Actual hardware malfunction is rare since it requires Missed Service
Error shortly before the unchained link TRB, at least on NEC and AMD.
I have never seen it after commit bb0ba4cb1065 ("usb: xhci: Apply the
link chain quirk on NEC isoc endpoints"), but it's Russian roulette
and I can't test all affected hosts and workloads. Fairly often MSEs
happen after cancellation because the endpoint was stopped.

Signed-off-by: Michal Pecio <michal.pecio@gmail.com>
---
 drivers/usb/host/xhci-ring.c | 27 ++++++++++++++++-----------
 1 file changed, 16 insertions(+), 11 deletions(-)

diff --git a/drivers/usb/host/xhci-ring.c b/drivers/usb/host/xhci-ring.c
index a9e468ea19c5..fc0043ca85a4 100644
--- a/drivers/usb/host/xhci-ring.c
+++ b/drivers/usb/host/xhci-ring.c
@@ -128,11 +128,11 @@ static void inc_td_cnt(struct urb *urb)
 	urb_priv->num_tds_done++;
 }
 
-static void trb_to_noop(union xhci_trb *trb, u32 noop_type)
+static void trb_to_noop(union xhci_trb *trb, u32 noop_type, bool unchain_links)
 {
 	if (trb_is_link(trb)) {
-		/* unchain chained link TRBs */
-		trb->link.control &= cpu_to_le32(~TRB_CHAIN);
+		if (unchain_links)
+			trb->link.control &= cpu_to_le32(~TRB_CHAIN);
 	} else {
 		trb->generic.field[0] = 0;
 		trb->generic.field[1] = 0;
@@ -465,7 +465,7 @@ static void xhci_handle_stopped_cmd_ring(struct xhci_hcd *xhci,
 		xhci_dbg(xhci, "Turn aborted command %p to no-op\n",
 			 i_cmd->command_trb);
 
-		trb_to_noop(i_cmd->command_trb, TRB_CMD_NOOP);
+		trb_to_noop(i_cmd->command_trb, TRB_CMD_NOOP, false);
 
 		/*
 		 * caller waiting for completion is called when command
@@ -797,13 +797,18 @@ static int xhci_move_dequeue_past_td(struct xhci_hcd *xhci,
  * (The last TRB actually points to the ring enqueue pointer, which is not part
  * of this TD.)  This is used to remove partially enqueued isoc TDs from a ring.
  */
-static void td_to_noop(struct xhci_td *td, bool flip_cycle)

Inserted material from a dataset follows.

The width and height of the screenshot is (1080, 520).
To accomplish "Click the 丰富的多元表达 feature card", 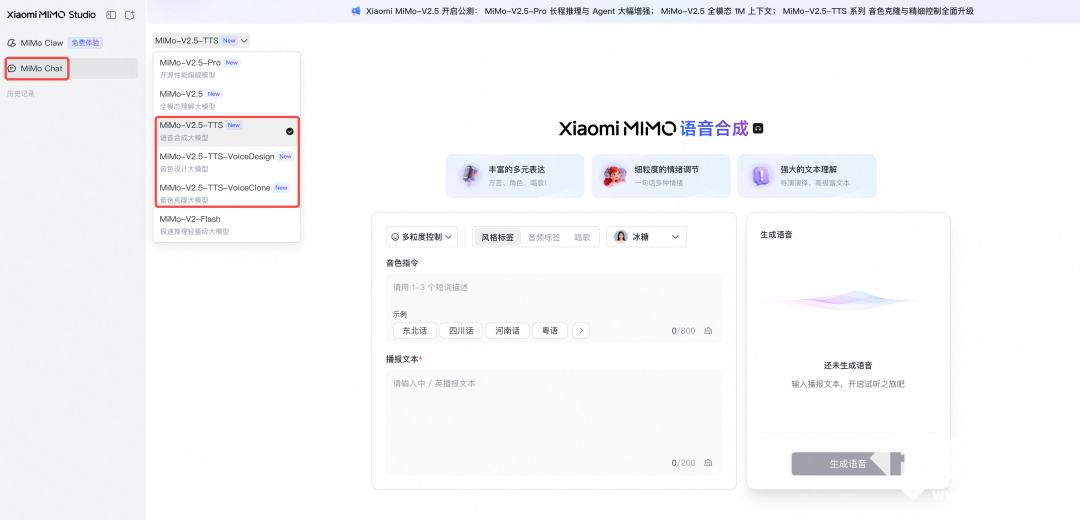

+static void td_to_noop(struct xhci_hcd *xhci, struct xhci_virt_ep *ep,
+			struct xhci_td *td, bool flip_cycle)
 {
+	bool unchain_links;
 	struct xhci_segment *seg	= td->start_seg;
 	union xhci_trb *trb		= td->start_trb;
 
+	/* link TRBs should now be unchained, but some old HCs expect otherwise */
+	unchain_links = !xhci_link_chain_quirk(xhci, ep->ring ? ep->ring->type : TYPE_STREAM);
+
 	while (1) {
-		trb_to_noop(trb, TRB_TR_NOOP);
+		trb_to_noop(trb, TRB_TR_NOOP, unchain_links);
 
 		/* flip cycle if asked to */
 		if (flip_cycle && trb != td->start_trb && trb != td->end_trb)
@@ -1091,16 +1096,16 @@ static int xhci_invalidate_cancelled_tds(struct xhci_virt_ep *ep)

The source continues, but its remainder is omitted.